The biologically inspired prototype is in the second phase of a three-phase DARPA NAV program, started in 2005. AeroVironment is one of four companies with phase-one contracts to develop miniature drones. The Charles Stark Draper Laboratory, Inc., in Cambridge, Mass., and Lockheed Martin have built rotary-wing NAVs, while AeroVironment and Oakland, Calif.,-based MicroPropulsion Corp. focused on flapping-wing aircraft.
Drones are promoted to the American public as a way to strike against threats to the U.S. without putting airmen or soldiers in harm's way. Another purported benefit of drones is the precision with which they attack America's enemies. Numerous reports of civilian casualties, however, indicate that these robotic aircraft are precise only to a certain degree. The CIA and White House have been quick to point out they have found no evidence of collateral deaths from U.S. counterterrorism operations outside of Afghanistan or Iraq, a claim disputed on several fronts, most recently in a report compiled by British and Pakistani journalists.

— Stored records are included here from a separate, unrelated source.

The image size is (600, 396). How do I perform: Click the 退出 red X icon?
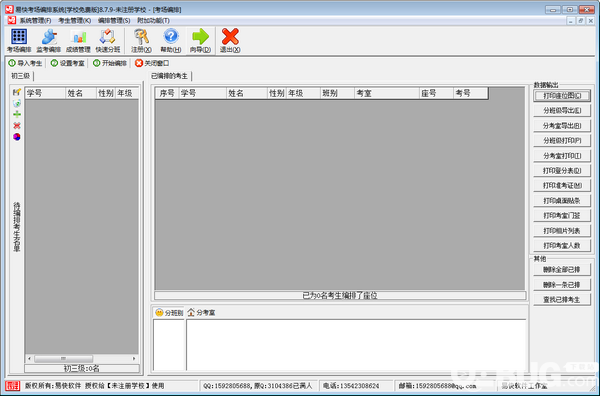click(230, 41)
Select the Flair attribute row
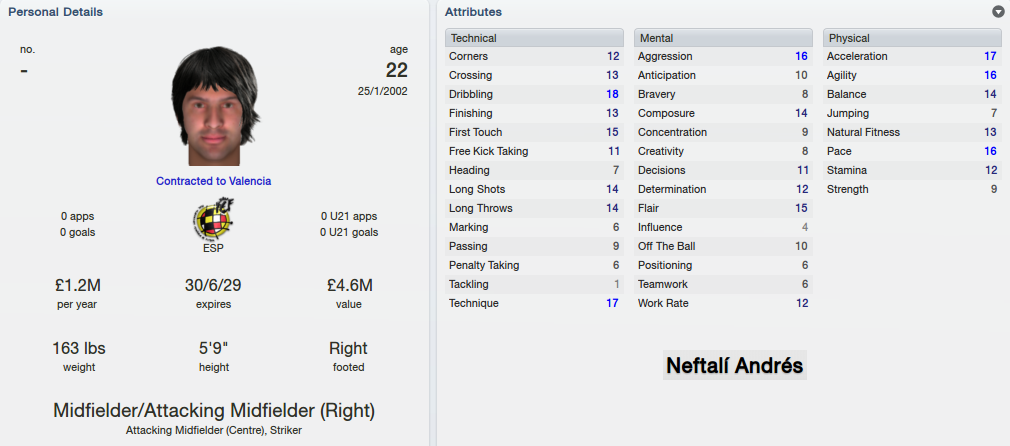The width and height of the screenshot is (1010, 446). [723, 208]
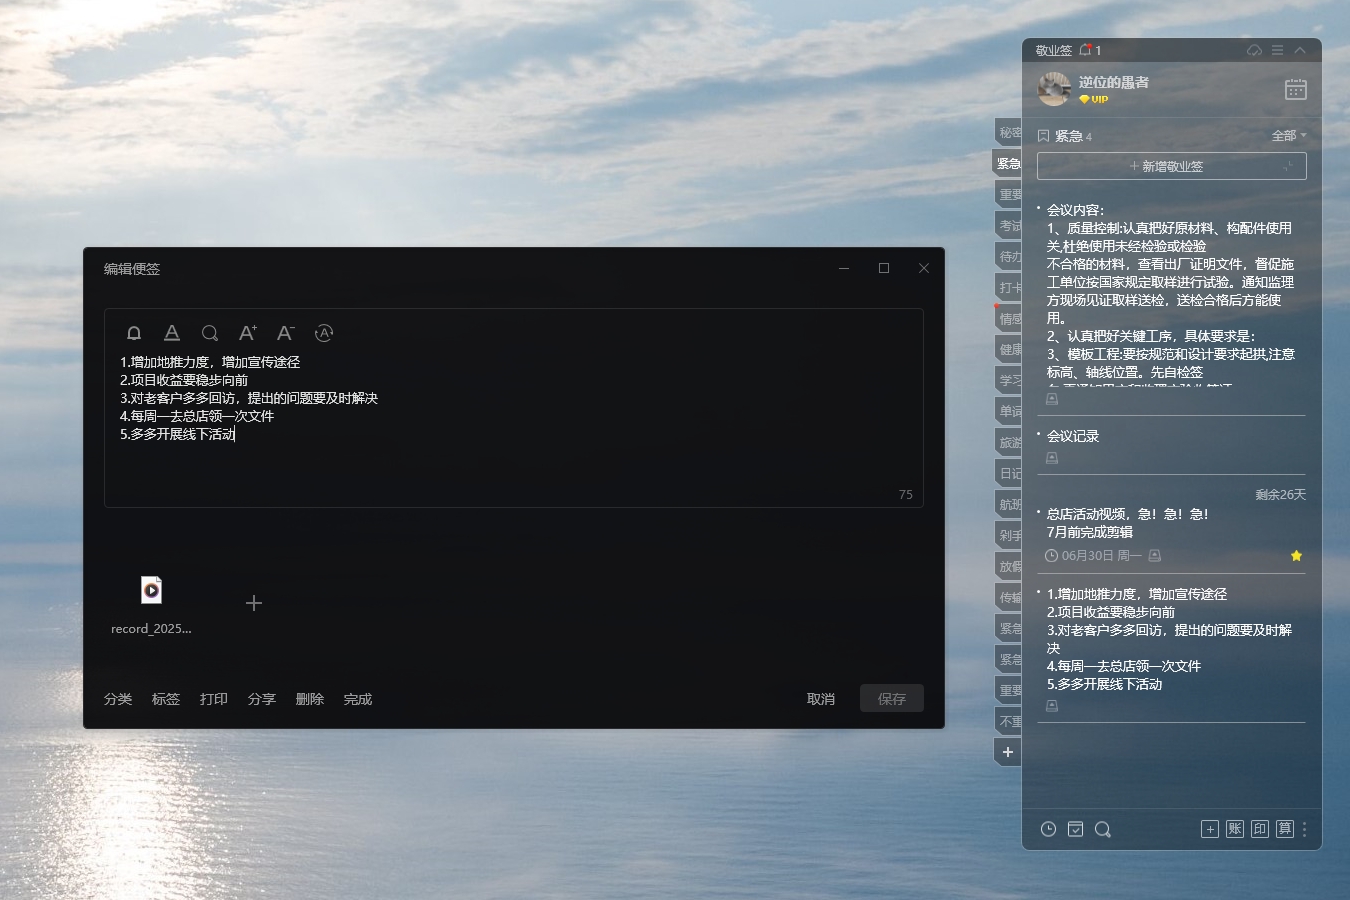Mark the note done via 完成
Screen dimensions: 1350x900
357,699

Reports of the number of civilian deaths attributed drone strikes vary, particularly in Pakistan. The Long War Journal, a Web site produced by nonprofit Public Multimedia Inc., claims that, since 2006 in Pakistan alone, drone strikes have killed 2,080 leaders and operatives from Taliban, al Qaeda, and allied extremist groups as well as 138 civilians. Meanwhile, the U.S. government claims that its drones have killed more than 2,000 militants in Pakistan and about 50 noncombatants since 2001. The Bureau of Investigative Journalism, a not-for-profit organization based at City University in London, disputes the U.S. government statistics, saying its research concluded that of the 2,292 people killed in U.S. attacks since 2004, 385 were civilians, including more than 160 children.

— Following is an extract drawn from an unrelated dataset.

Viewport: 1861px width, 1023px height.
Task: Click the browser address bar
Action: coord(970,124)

In an August 14 New York Times editorial, former director of national intelligence Dennis Blair, a retired admiral, pointed out that, particularly in Pakistan, "drone strikes are no longer the most effective strategy for eliminating al Qaeda's ability to attack us." His reasoning: "Drone strikes hinder Qaeda fighters while they move and hide, but they can endure the attacks and continue to function." In the meantime civilian casualties from drone strikes discourage support within Pakistan for the U.S.'s efforts to eliminate al Qaeda from that region, he wrote. Blair, however, does not call for an end to drone strikes but rather closer coordination between the U.S. and Pakistan militaries when planning such strikes.

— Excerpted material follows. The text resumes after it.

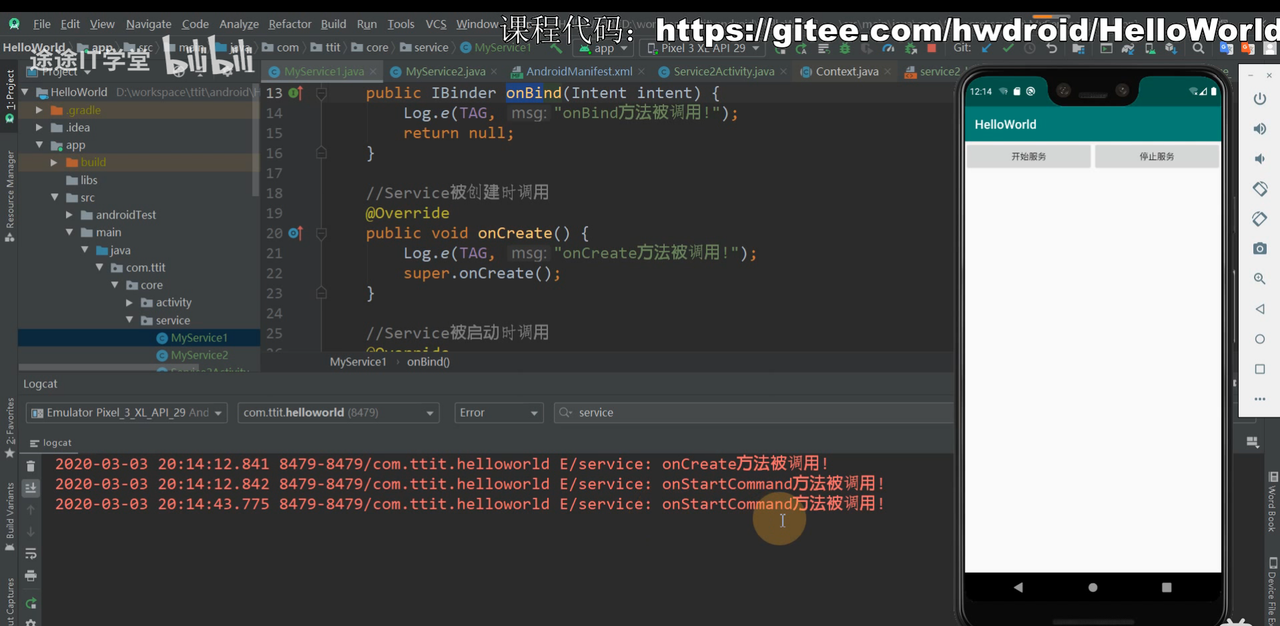Click the emulator volume up icon
Viewport: 1280px width, 626px height.
point(1260,129)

One of the U.S. military's goals is to increase the use of drones on a variety of mission types. In addition to adding MAVs and NAVs to the mix, Maybury sees Air Force RPAs delivering fuel and other supplies to troops in the field. RPAs will also become increasingly autonomous, monitored but not necessarily piloted by humans. This will not be easy as autonomous systems must have the capability to adapt to changing conditions with the help of artificial intelligence that aids in decision making. Still, a long-term goal is to create fleets of RPAs that can travel as a self-coordinated unit and strike in concert. The Air Force claims it will build in override controls that enable pilots on the ground to reassign or reroute RPAs if necessary.
Missions for unmanned aircraft systems are expected to expand from reconnaissance and attacking ground targets to a much wider array of missions, including personnel recovery, airborne refueling, medical evacuation, and missile defense (pdf), according to FAS.
In addition to launching missiles, future drones may someday be able to fire directed energy weapons, including lasers to disrupt or destroy enemy equipment and high-power millimeter-wave systems designed to burn enemy combatants without being lethal.
Drones will also be able to stay in the air for years, rather than hours or days, at a time. "Last year, we did a lot of work in energy, which includes ultra-long endurance aircraft such as the Vulture and Integrated Sensor Is the Structure (ISIS), which are powered in part by lightweight solar cells," Maybury says.
Regardless of how far drone technology advances it is clear that the utility they have demonstrated in supporting U.S. troops over the past 10 years will ensure that these remotely controlled aircraft are here to stay.